Lizzie asked John: “Bubby, when you grow up and learn to talk, would you tell us the story of going for a walk without us?”

In case he’s forgotten by then, we think (for we do not know) we think it goes about like this:
Perhaps because the lawn waterers went off and gave him a fully dressed shower in the yard, or the sandbox, or perhaps because of some secret grand scheme, or perhaps on a whim, John let himself out of the backyard last week.
This required the two-year-old to defeat two gates. One, a folding kid-gate, is placed to keep him from wandering the west alley. Like the lock that keeps an honest man honest, a kid gate keeps an honest kid in the backyard. This gate succumbed to sheer force. I’ve seen him throw himself at it like a cornerback hits a tackling dummy. Properly installed, a brand new gate will hold up for no more than two or three of the more serious of these attacks. Knock it down and walk right over it. The second gate is a heavy latching monster that we really were counting on to keep him enclosed. The meter-reader has complained that he could not get it open. More recently it seems possible that the meter reader could not get it to latch closed. If this gate was latched, John would have had better luck climbing over it, so we’ll guess it was left closed but unlatched by a visitor.
Past the second gate, he’s in the front yard, or rather, the front yards, hundreds of thousands of front yards interconnected by miles of sidewalk and street.
Where were the guardians? I was at work, his mom was sleeping after a nightshift and his ’sitter was more concerned with the baby brother and accustomed to his spending considerable stretches of time hard at work in the backyard. We do not know how long he was gone or how long he was out of sight. That’s just the way these things are.
When John learns to talk he will tell us what he thought upon reaching the sidewalk, probably that he knew where he was headed and was undaunted.
He reached the sidewalk and turned west. As far as I know, no one saw his westward trek. If they did I’ll… well, they didn’t.
Another presumption that we will have to live with until he learns to tell his own story is that he went up most of the driveways and across the yards investigating all the front doors and landscaping features. (This is the other possibility for his being wet at the end of the adventure, someone else’s irrigation might have gotten him.) This is the way he tries to go for walks when he is in the company of adults.
He went one block west and crossed the street.
From here, we have a phone call and a report by the neighbor who helped him get home.

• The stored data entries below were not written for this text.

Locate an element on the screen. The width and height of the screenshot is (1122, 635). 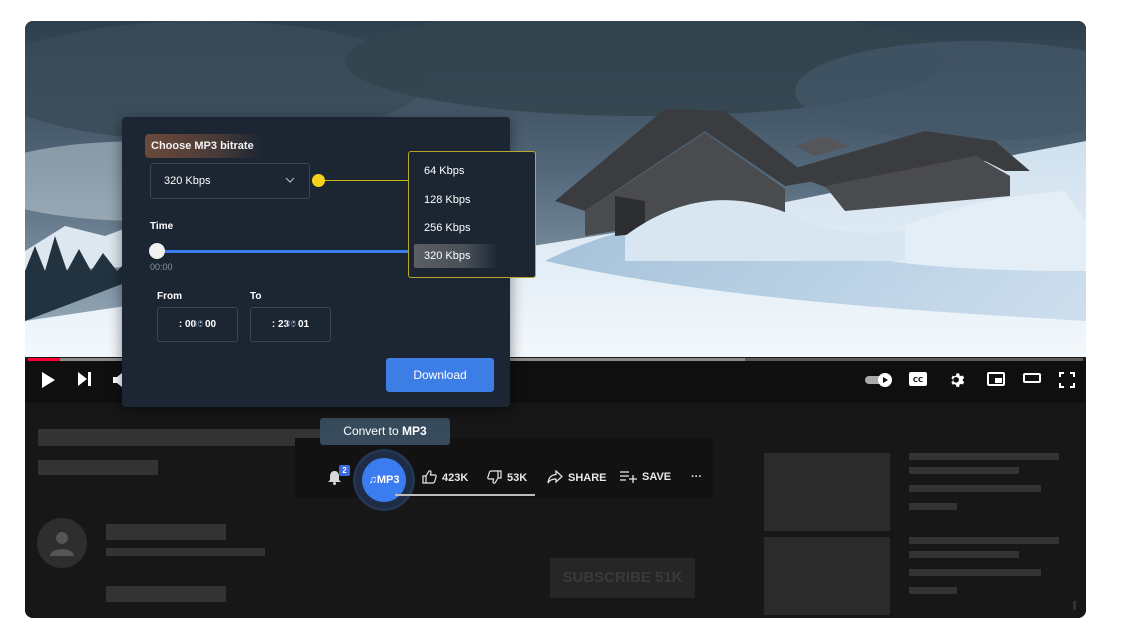
bitrate-option-label: 320 Kbps is located at coordinates (448, 256).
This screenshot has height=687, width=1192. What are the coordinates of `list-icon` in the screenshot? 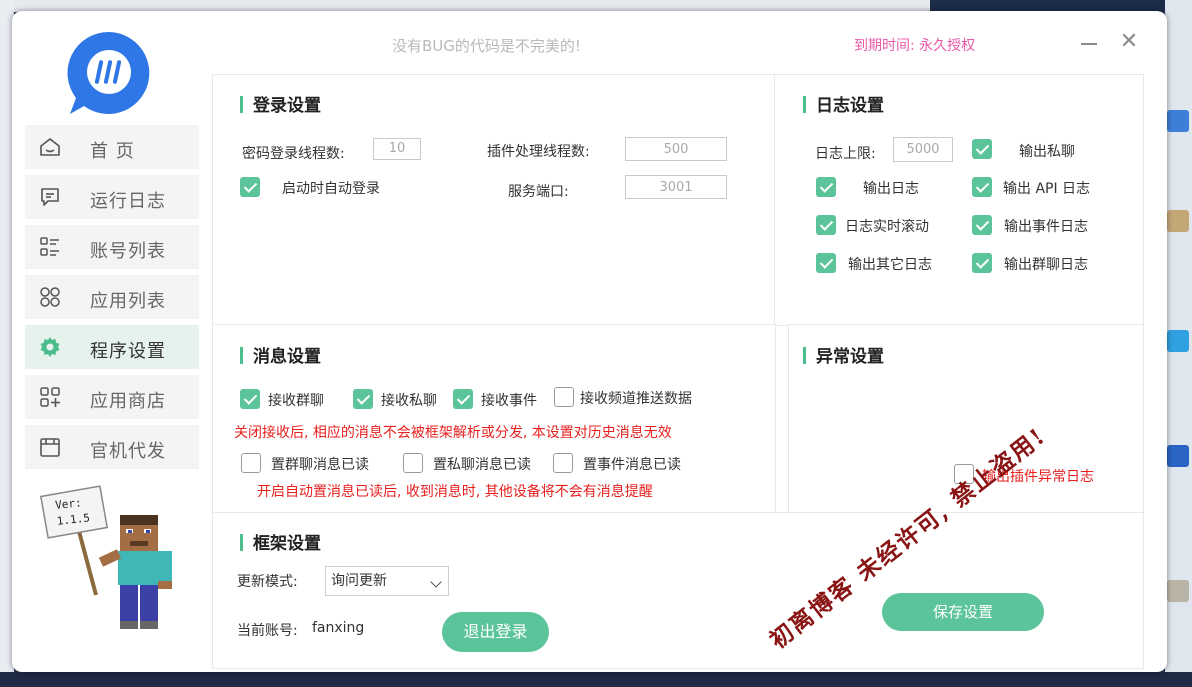 It's located at (50, 246).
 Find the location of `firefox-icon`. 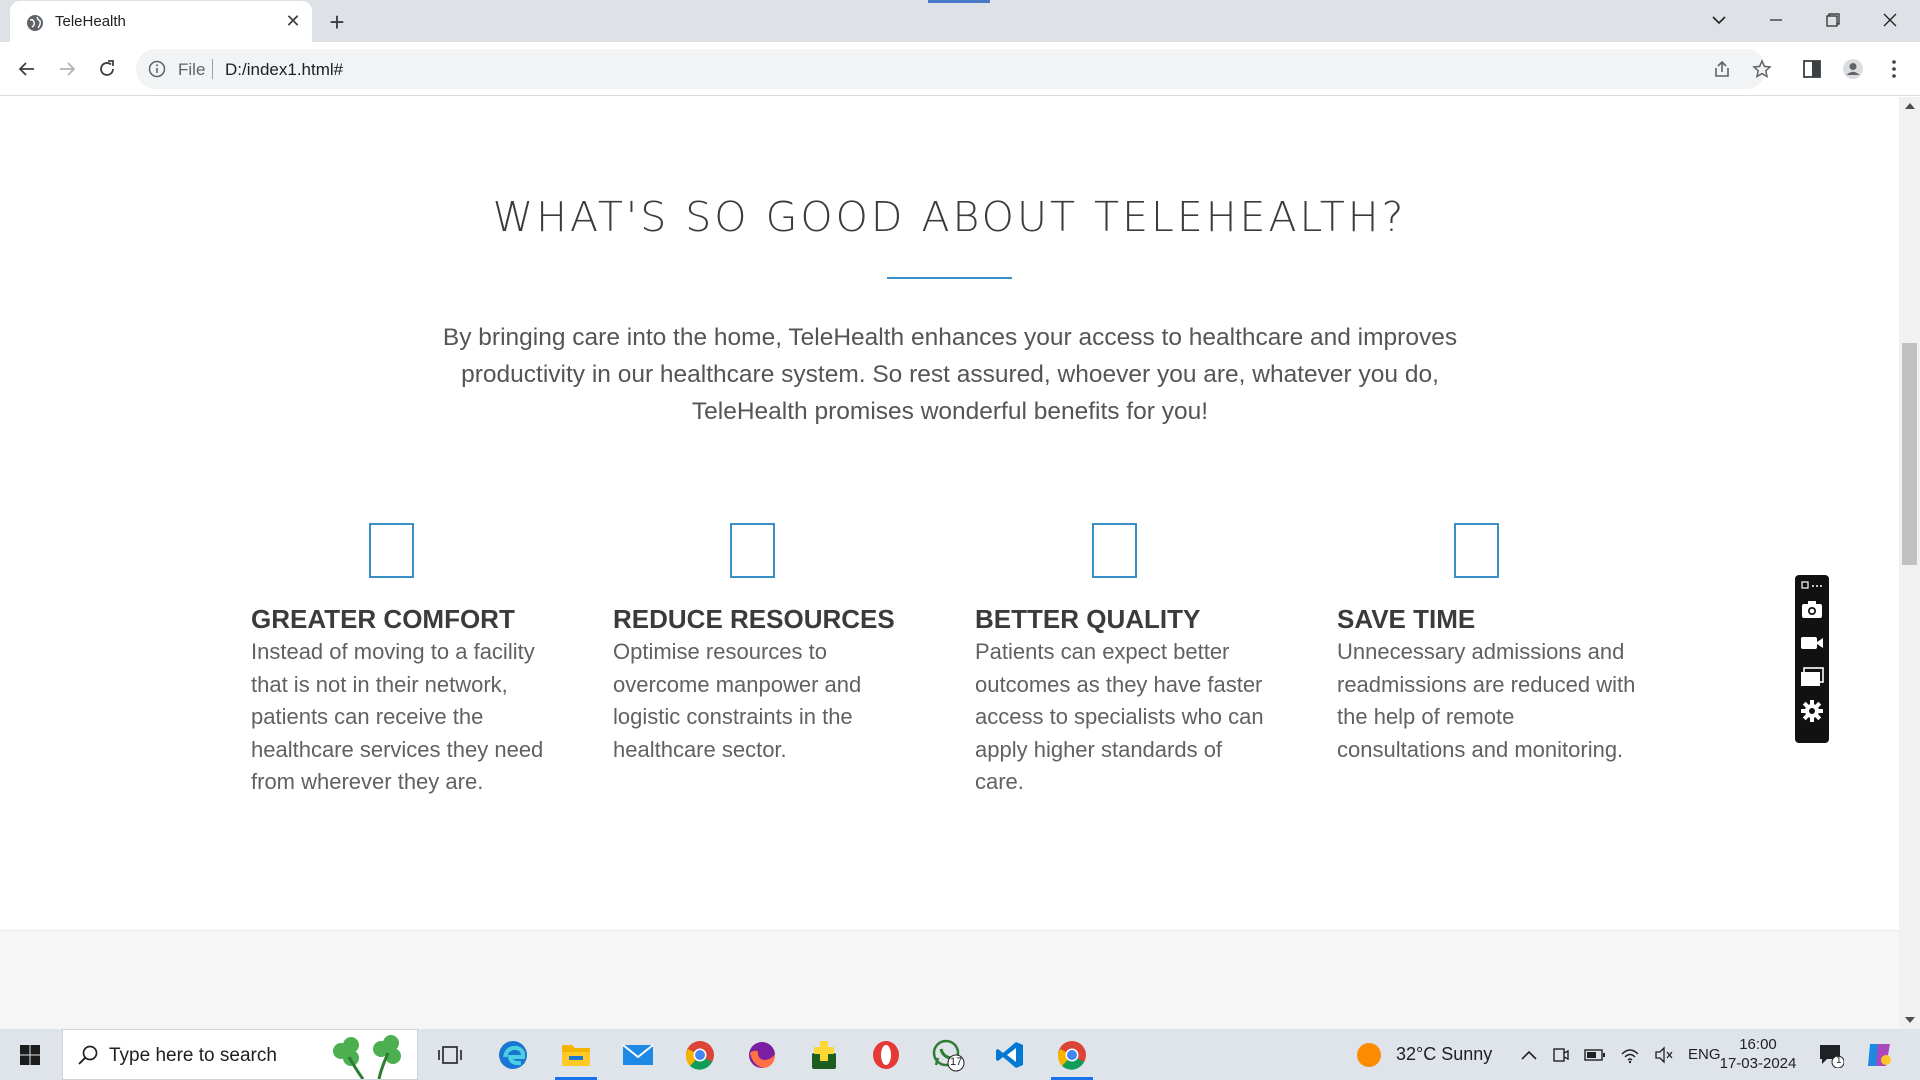

firefox-icon is located at coordinates (762, 1054).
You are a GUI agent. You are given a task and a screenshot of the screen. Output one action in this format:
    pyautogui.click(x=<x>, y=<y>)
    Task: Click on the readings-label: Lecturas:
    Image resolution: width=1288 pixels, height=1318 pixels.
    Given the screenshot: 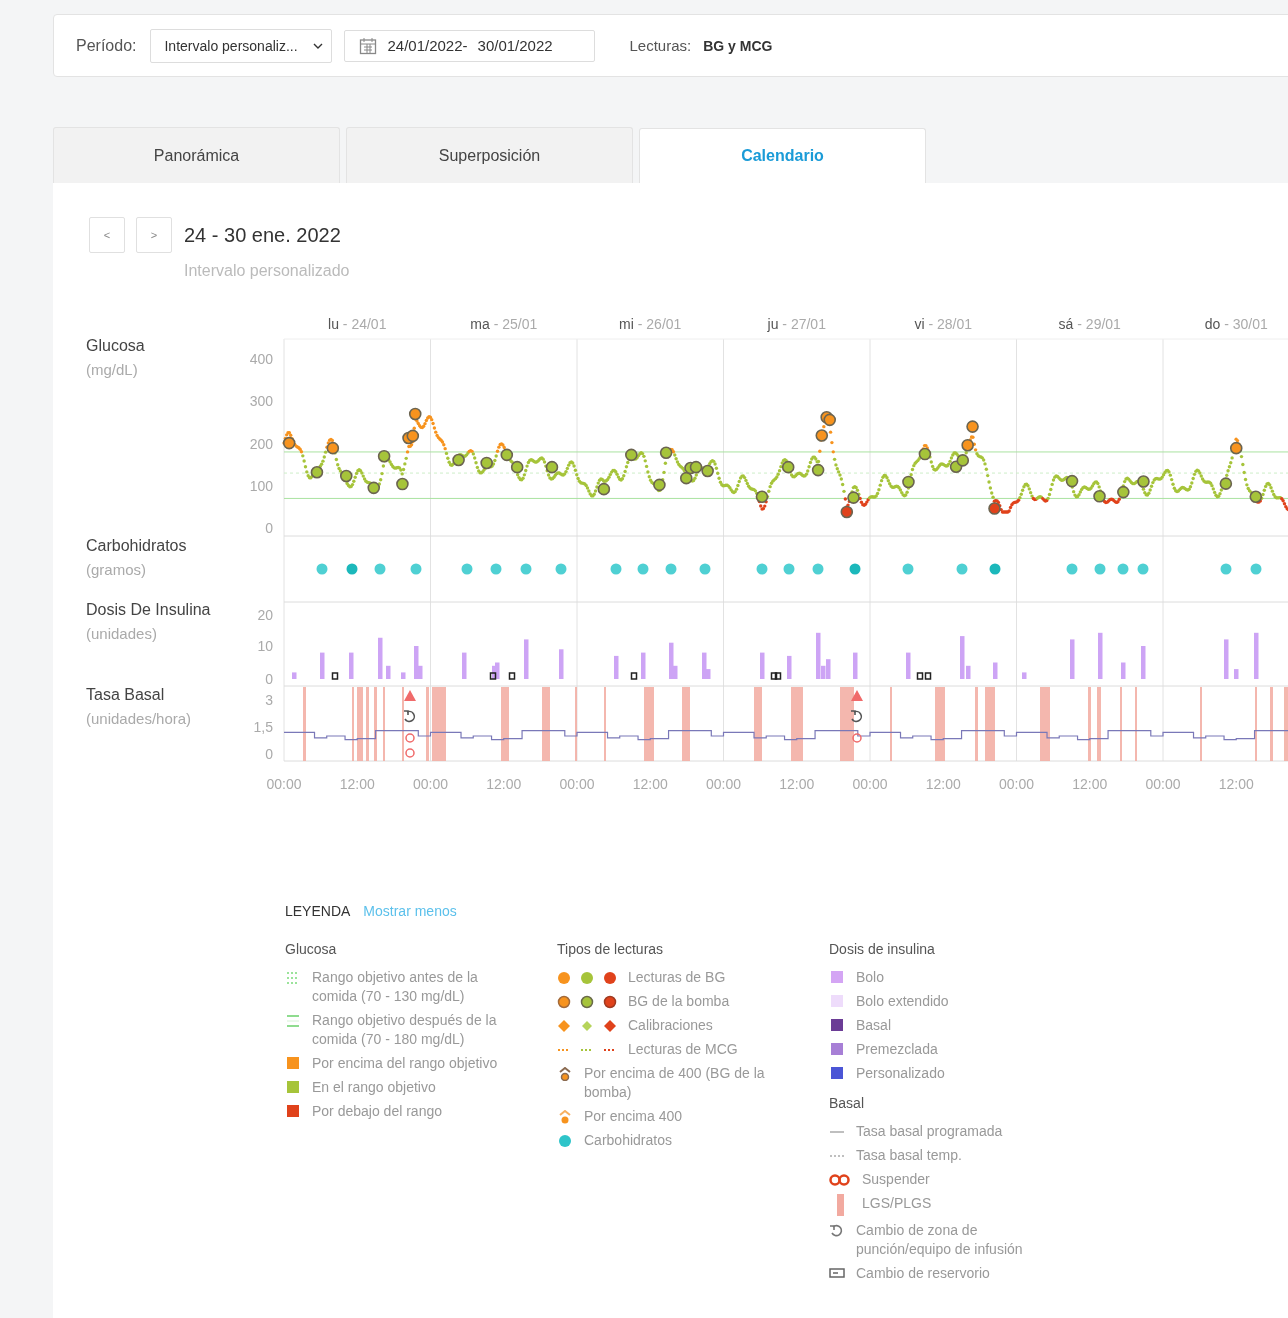 What is the action you would take?
    pyautogui.click(x=660, y=46)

Our neighbor was on her front walk with a visitor who had just arrived. She noted the little boy in the garage across the street. The garage across from her belongs to a man who lives alone. She mentioned the boy to her visitor, who replied: “Oh, He’s not yours?, he just came out of your garage.” (Notice that this person allowed a two-year-old to cross the street alone.)
The lady from our side of the street picked him up. The across-the-street neighbor called our house to arrange for company on his walk home. He called to say “I think I have your son.” He did not know John, or us, or our phone number. He got the number off the dog’s collar.
The dog never left his side.
Note to Child Protective Services: This is all fiction.